Essentially, it is the improved surveying and grading-excavating efficiencies that are translating into greater profitability. For example, a major undertaking on the Destiny USA project is the grading of six new parking lots that total 1.3 million square feet. Four of the parking lots are prepped by grading the subgrade followed by grading the newly laid subbase that is prior to paving it with hot mix asphalt. The other two parking lots are likewise brought to the specified subgrade grade and then to the subbase grade. Paving these two parking lots has been deferred to a later date.

With GPS 3D technology applied while grading the parking lots, there are considerable costs saved by eliminating the labor to survey and install approximately 570 survey stakes that are placed in a 50-foot grid pattern.

Surveying-staking requires at least two high-priced people to carry out the surveying, install the stakes, and mark each one accordingly; then as needed, they repeatedly revisit the surveyed area to resurvey and restake the inadvertently knocked-down stakes that are caused by the normal movements of working construction equipment and aggregates of delivery trucks. Instead, of all these surveying-staking activities, a lone surveyor with a portable Leica rover in hand periodically verifies the new grades as they are created with the bulldozers and motor graders. Since equipment operators using GPS technology know precisely at what grades they are grading, the surveyor with the Leica rover is used primarily to verify the grades.

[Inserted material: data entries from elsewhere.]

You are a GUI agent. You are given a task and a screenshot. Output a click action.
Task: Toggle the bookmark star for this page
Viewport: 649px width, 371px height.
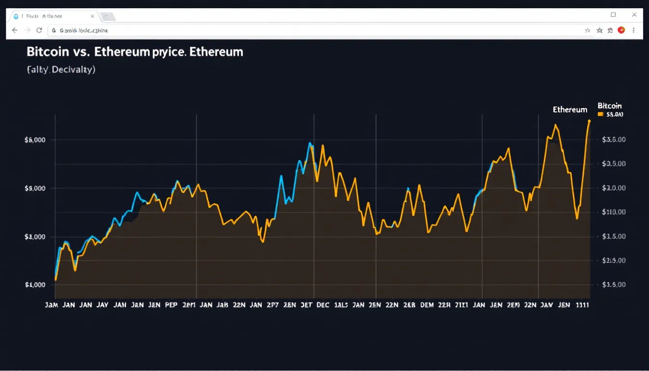[x=599, y=30]
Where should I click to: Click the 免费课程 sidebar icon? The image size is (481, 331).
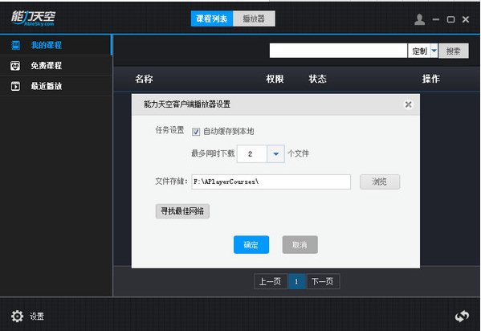point(15,66)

Besides grading the parking lots, six surface-water collector/sediment ponds were excavated and graded by using the two hydraulic excavators fitted with Leica DigSmart 3D GPS Systems. Each sediment pond was dug four feet deep with two ponds each 70,000 square feet, and four ponds each 30,000 square feet. The ponds’ total excavated surface area to be graded is 260,000 square feet. The sides of the ponds were graded on a 1:2 slope. Normally, it would require about 80 stakes to be installed on a 50-foot grid pattern.

Another excavation task carried out by a hydraulic excavator was a cut-and cover, buildings-utilities services tunnel 8 feet deep by 30 feet wide by 700 feet long. Staking here would entail installing about 30 stakes.

One of the major challenges in excavating-grading sediment ponds or cut-and-cover tunnels is in holding to the specified slope grade and not overcutting the specified excavation grade. Both errors can be completely avoided if the excavator operator follows the GradeSmart System’s monitor readout while excavating or grading.

Finally, there is an existing asphalt-cement-paved parking lot used by people shopping at the Carousel Center Mall. A section of the parking lot is being excavated to construct a new Destiny USA building. There are 300,000 square feet of pavement, subbase and subgrade, that are being excavated. Starting at the existing mall, the excavation depth is 0.0 feet and graduates to an 8-foot depth at the far end of the parking lot.

There are parking lot underground utilities to contend with, but that presents no major issues while excavating because the exact positions of the utilities have been documented by using sophisticated radar measuring equipment. There would be issues, however, if the bulldozer were not equipped with the GPS system. The system takes all of the guesswork out of the equation for excavating and grading.